You’ve written your book; it’s been edited by a professional. Your beta readers loved it. It’s finally time to send your baby out into the world. Whether you’re publishing in the Amazon ecosystem or going broader, make sure you’ve considered both front-of-house and behind-the-scenes essentials of indie publishing.
In this two-part series we will look at how to position your book for top billing online. In Part 1, we’ll look at front-of-house elements that make your book appealing to your audience. In Part 2, we’ll cover behind-the-scenes elements that make your book findable.
Imagine you’re entering the theater for a Broadway show. You scan the stage to see what the scenery looks like. You read the playbill to get a preview of the plot. The folks sitting next to you have seen the show before and are raving about it. You settle back, comfortable that you can expect an enjoyable evening.
Similar front-of-house elements help your readers get comfortable taking the risk to purchase your book. Your audience wants something attention-getting and not only enticing, but safe. Here are four ways to create that experience for them.
Design an eye-catching cover
Most indie authors sell their books online rather than in bookstores. Unless your potential readers know to look for your book, they are likely to be searching and browsing by topic. This means their first impression of your book comes from the book cover. Yes, they are judging your book by its cover—and they are judging it as a thumbnail—a little rectangle about an inch by an inch and a half (or smaller).
Your book cover must be eye-catching and visible as a thumbnail. Unless you have design experience, I highly recommend using a professional designer who knows how to coordinate appropriate colors, images, and lettering for visual impact. Tip: Don’t use a pure white background unless it has a border.
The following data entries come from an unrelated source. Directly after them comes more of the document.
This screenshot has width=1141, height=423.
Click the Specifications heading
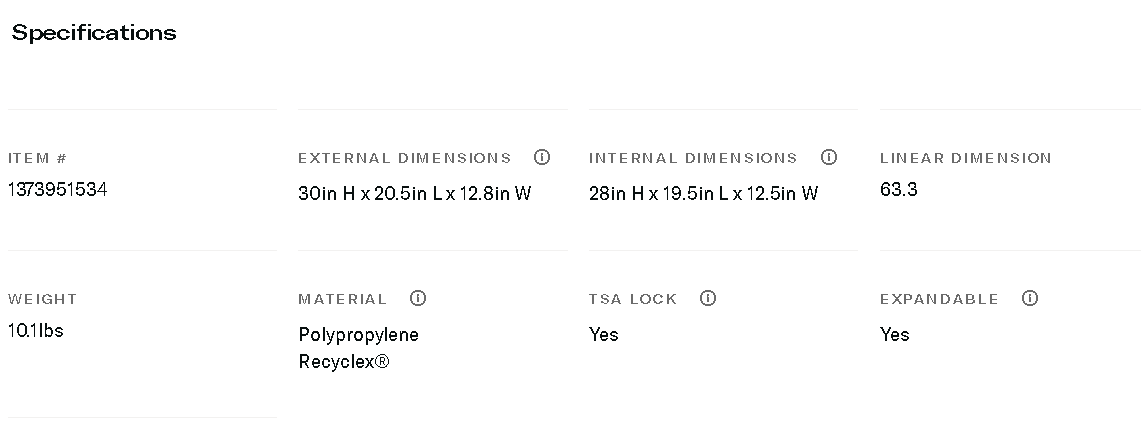point(94,33)
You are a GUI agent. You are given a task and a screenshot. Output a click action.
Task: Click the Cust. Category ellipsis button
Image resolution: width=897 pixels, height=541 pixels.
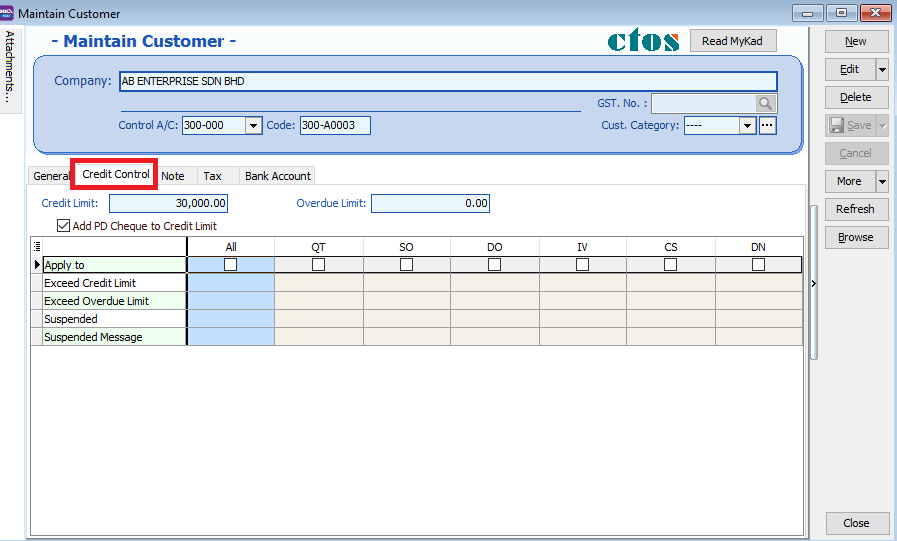tap(768, 125)
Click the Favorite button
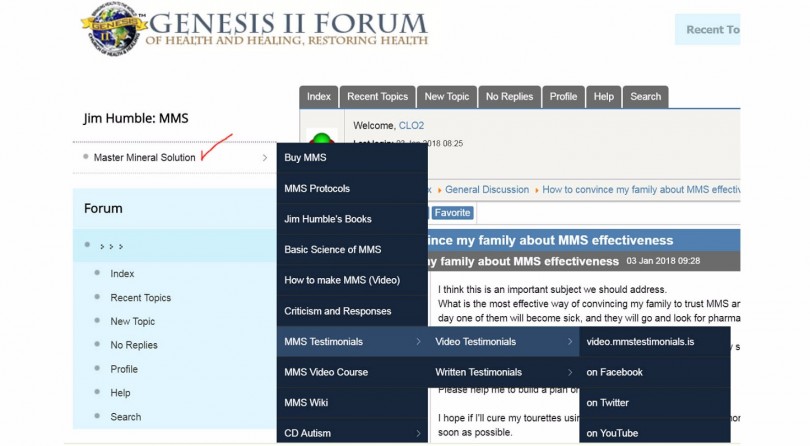Screen dimensions: 810x446 pyautogui.click(x=452, y=213)
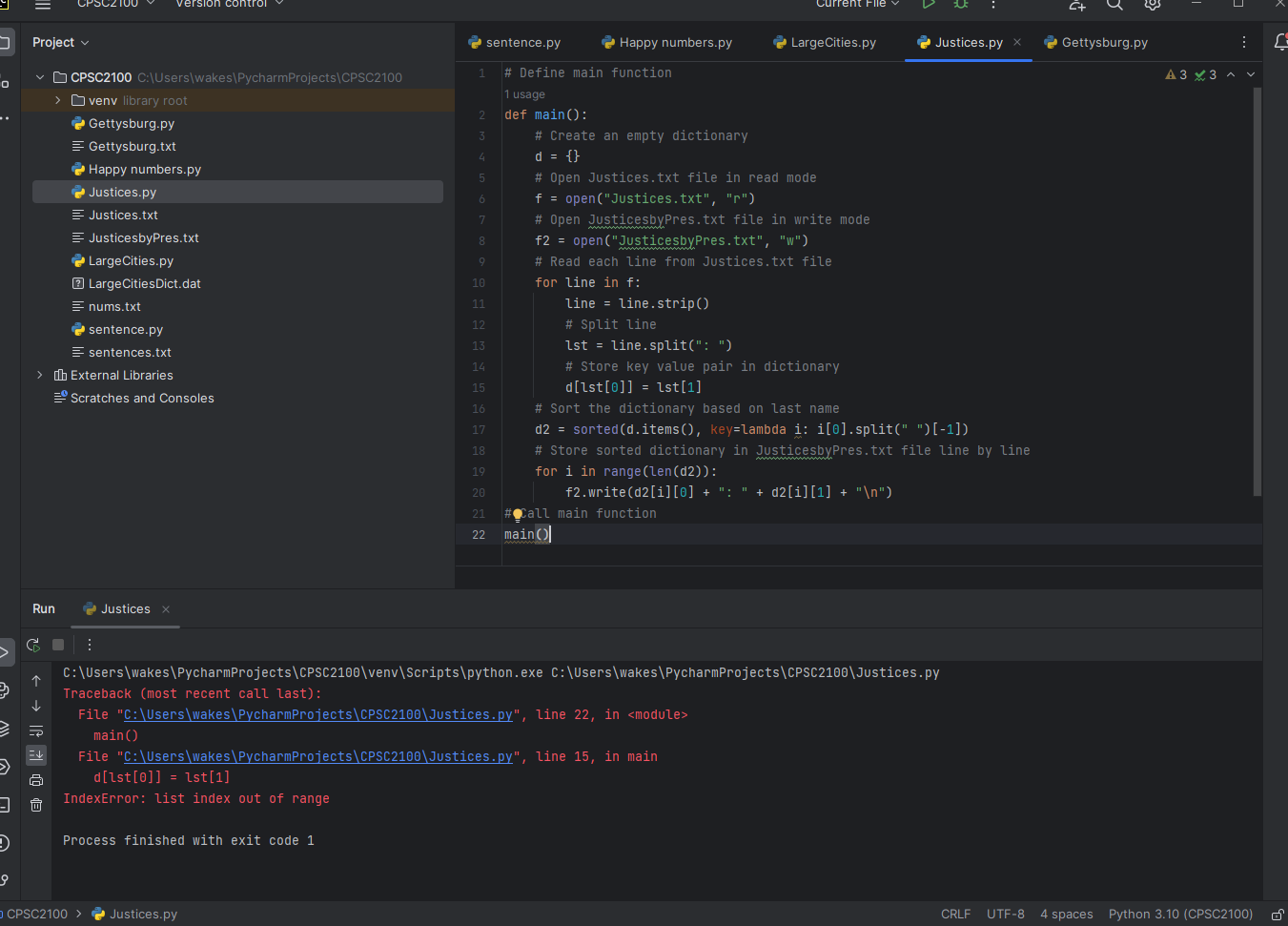Click the Print console output icon
Screen dimensions: 1288x926
(x=36, y=780)
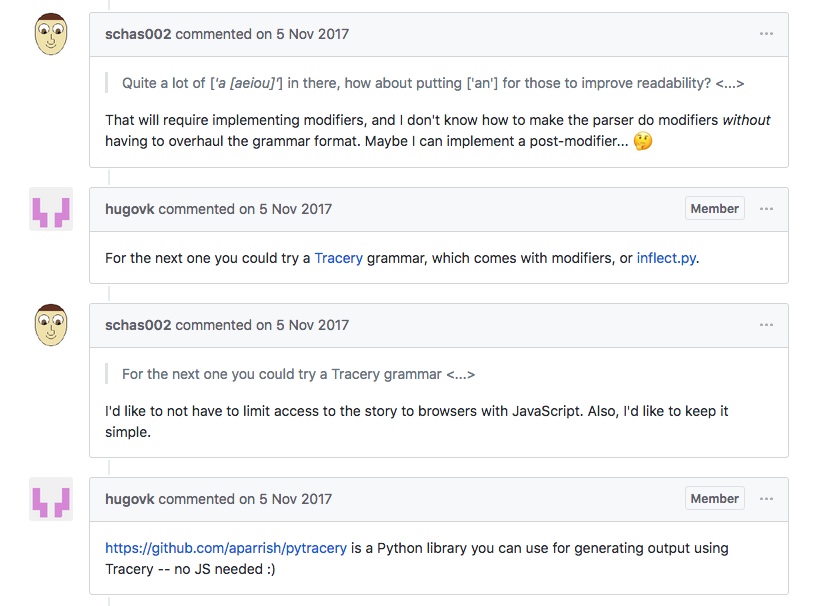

White blends in against the white of the webpage.
GOAL: Grab people’s attention with the cover so they read the title.
Choose a strong title
Choose a descriptive title and subtitle. Make it clear to the reader what your book is about. For nonfiction, a common strategy is to use a short, catchy title with a longer, more descriptive subtitle.
- Talk on Water: Attaining the Mindset for Powerhouse Presentations
- After the Shock: Getting You Back on the Road to Resilience When Crisis Hits You Head On
- Owning Ourselves: A Practical Guide to Awakening the Western Mind
Test your title with beta readers or other audience members. Make sure it is easy to understand and interpret. Readers want to know what they are getting when they open your book.
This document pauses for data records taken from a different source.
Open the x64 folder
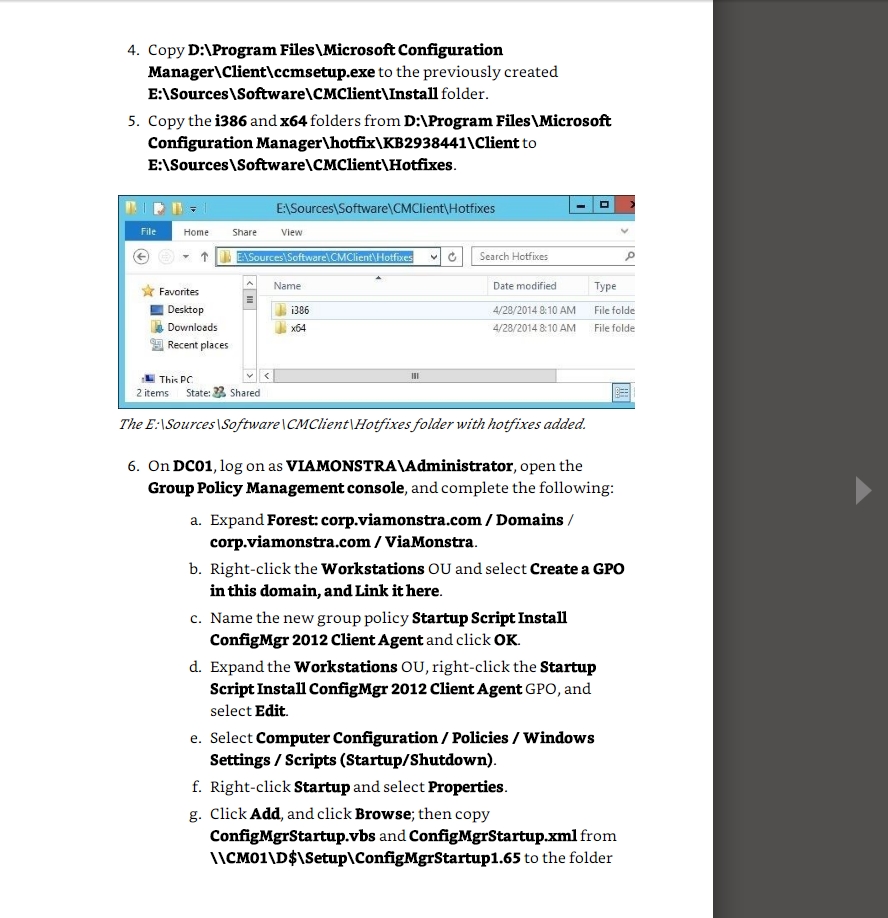tap(298, 328)
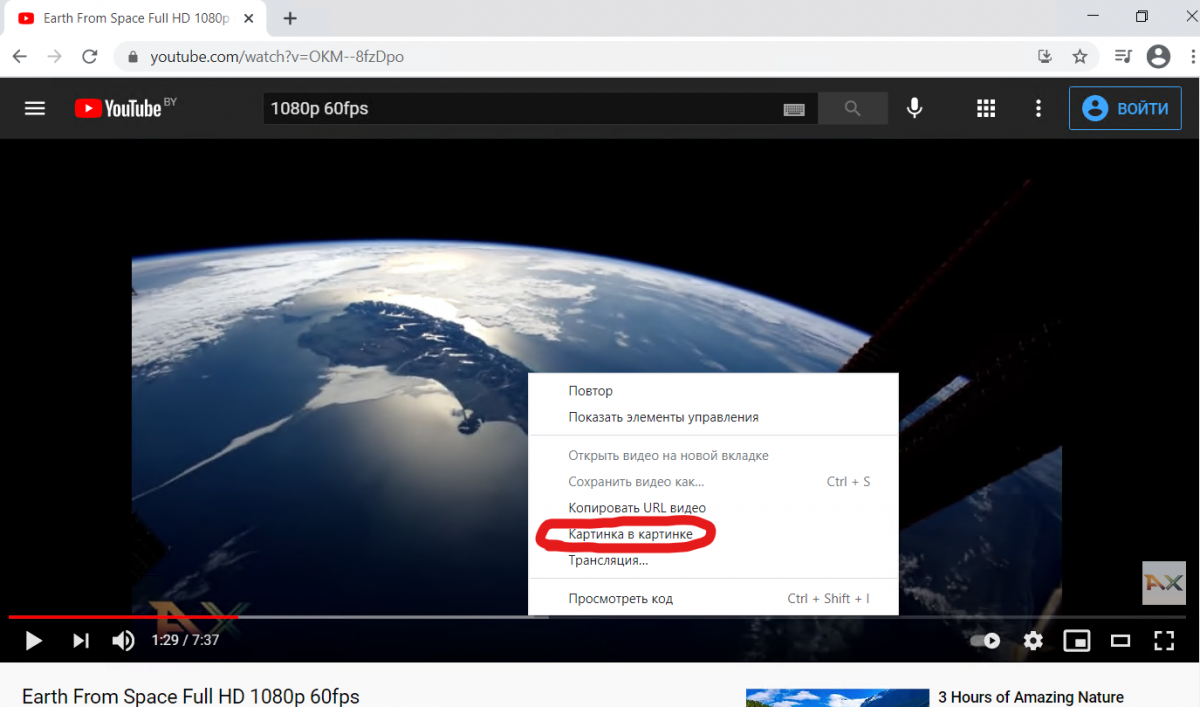Screen dimensions: 1200x707
Task: Switch to theater mode
Action: pyautogui.click(x=1120, y=640)
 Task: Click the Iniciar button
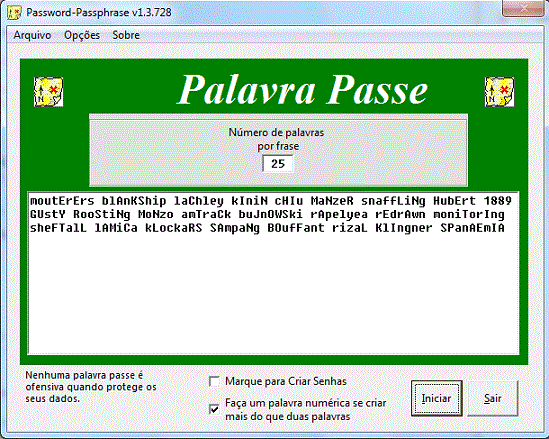pos(436,398)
When client Stephanie Scotti was writing Talk on Water, she worked with a branding firm to develop the “talk on water” and “powerhouse presentation” positioning, and then tested many variations of the subtitle with real readers: Attaining the mindset? Achieving the mindset? Learning the mindset? It made a real difference in finding THE word that resonated most with her audience.
Once you’ve landed on a strong title, make sure it’s legible on the cover—as a thumbnail. (OK, sometimes it’s tough to make subtitles visible in a thumbnail, but at least the main title should be readable.)
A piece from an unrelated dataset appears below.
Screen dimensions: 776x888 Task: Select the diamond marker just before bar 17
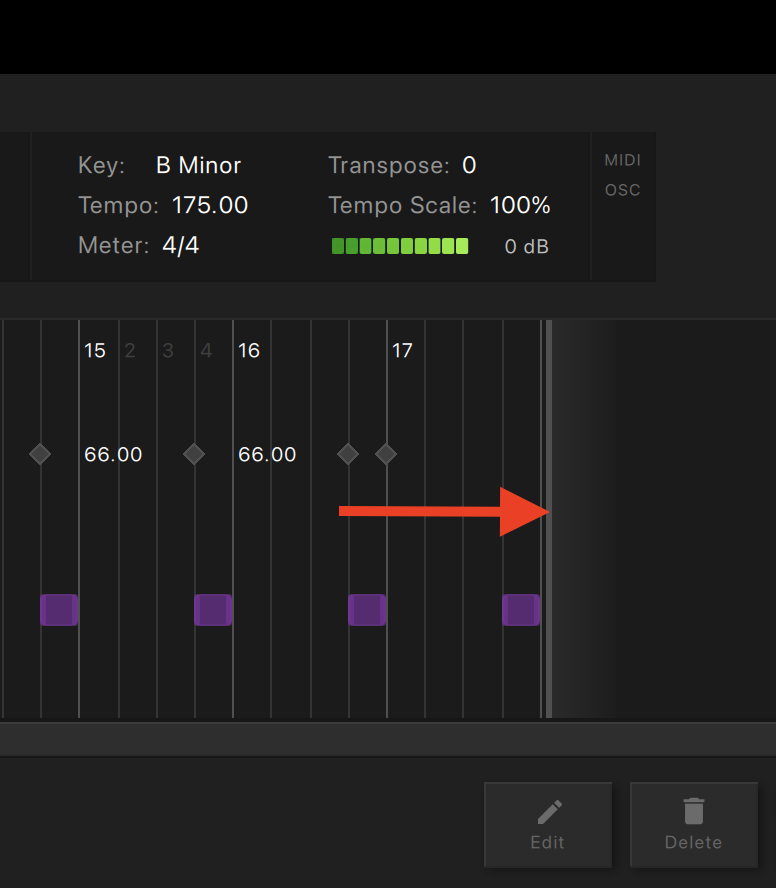point(348,454)
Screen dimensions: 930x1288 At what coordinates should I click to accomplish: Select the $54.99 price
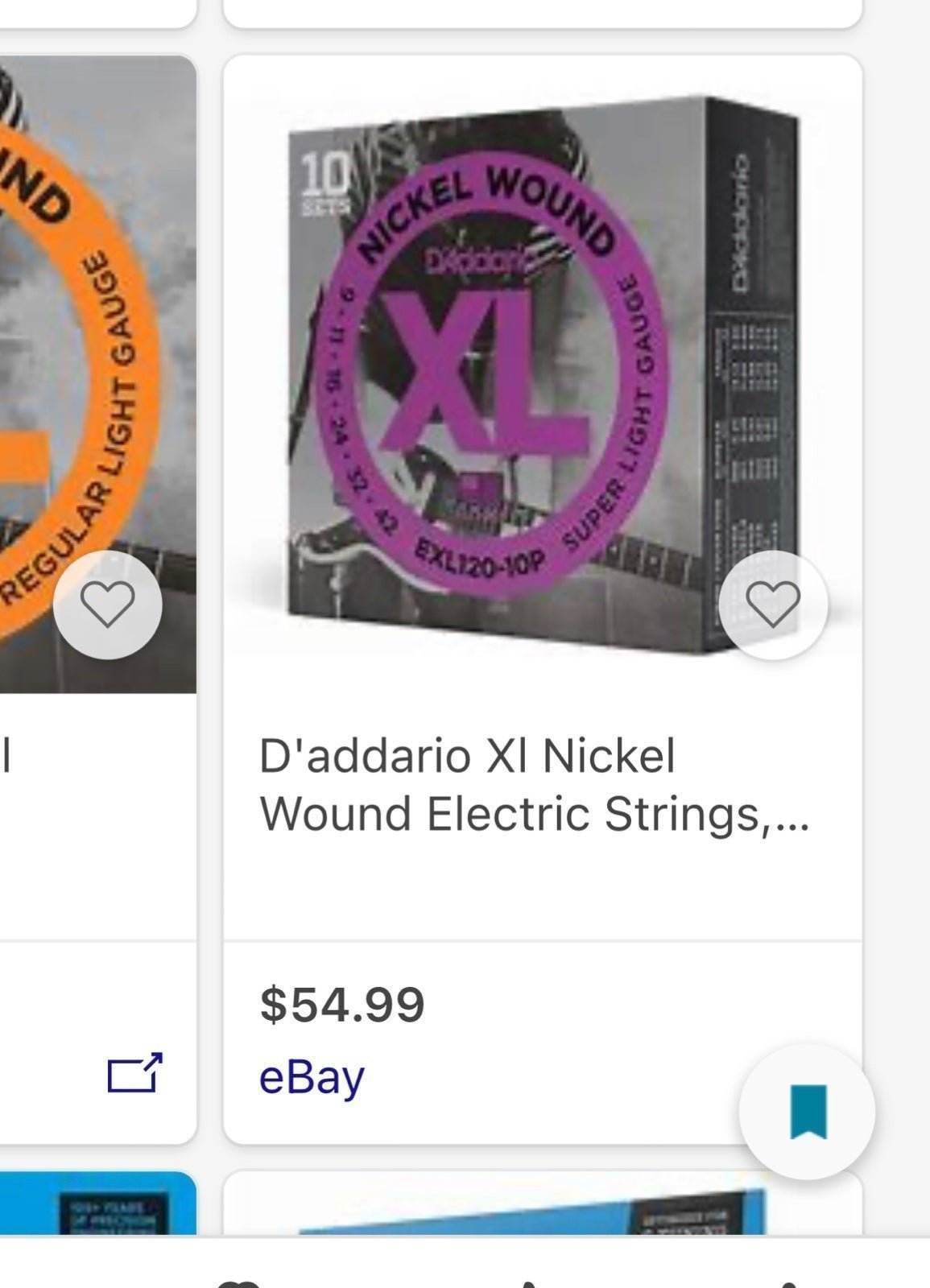click(x=341, y=1005)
GOAL: Entice the viewer to click on your book so they read the description.
Write a compelling description
Once your potential readers have clicked on your book thumbnail, they are looking for a reason to buy—or rather, not to buy. The book description is one of the key factors for the viewer’s go/no‑go decision.
Keep your description to about 150-200 words.
For a nonfiction book, write a description that makes it clear what problem you help the reader solve and what benefit they get from solving it. Give enough context so they understand you can help them, but don’t summarize everything; just pique their interest. Help them recognize themselves in the description and make them feel like they’re not alone. If you have testimonials from notable people, consider using one to conclude your description.
(For fiction, give a plot set-up with key characters and settings. There’s a lot to consider for fiction, which I won’t get into since it’s not my primary focus.)
GOAL: Give the viewer a reason to buy your book.
Get reviews ASAP
Reviews are another major factor in the viewer’s go/no‑go decision. They provide social proof that other people liked your book, got the help they were looking for, and found the book to be well written.
The earlier you get reviews, the better. Ask beta readers, colleagues, friends, and so on. Some people like to put a request at the end of their ebook: “If you enjoyed this book, please consider leaving a review” with a link to Amazon or Goodreads.
Be creative in asking for reviews, but don’t pay for reader reviews. This is considered an unethical practice; Amazon is trying to flag and remove such reviews. (There are also trade magazines that offer paid reviews as a service; these are legitimate, but for most of the people I work with they are probably of minimal utility.)
How many reviews should you try to get? Generally speaking, the more the better. But ask yourself, how many reviews does it take for you to trust a book is worth purchasing? A handful? A dozen? Shoot for that.
GOAL: Make it safe for the viewer to purchase your book.
We’ve looked at the front-of-house, visible elements that help your audience engage with your book and feel safe purchasing it. In Part 2, we’ll go behind the scenes with metadata—so your potential audience can more easily find your book in the first place.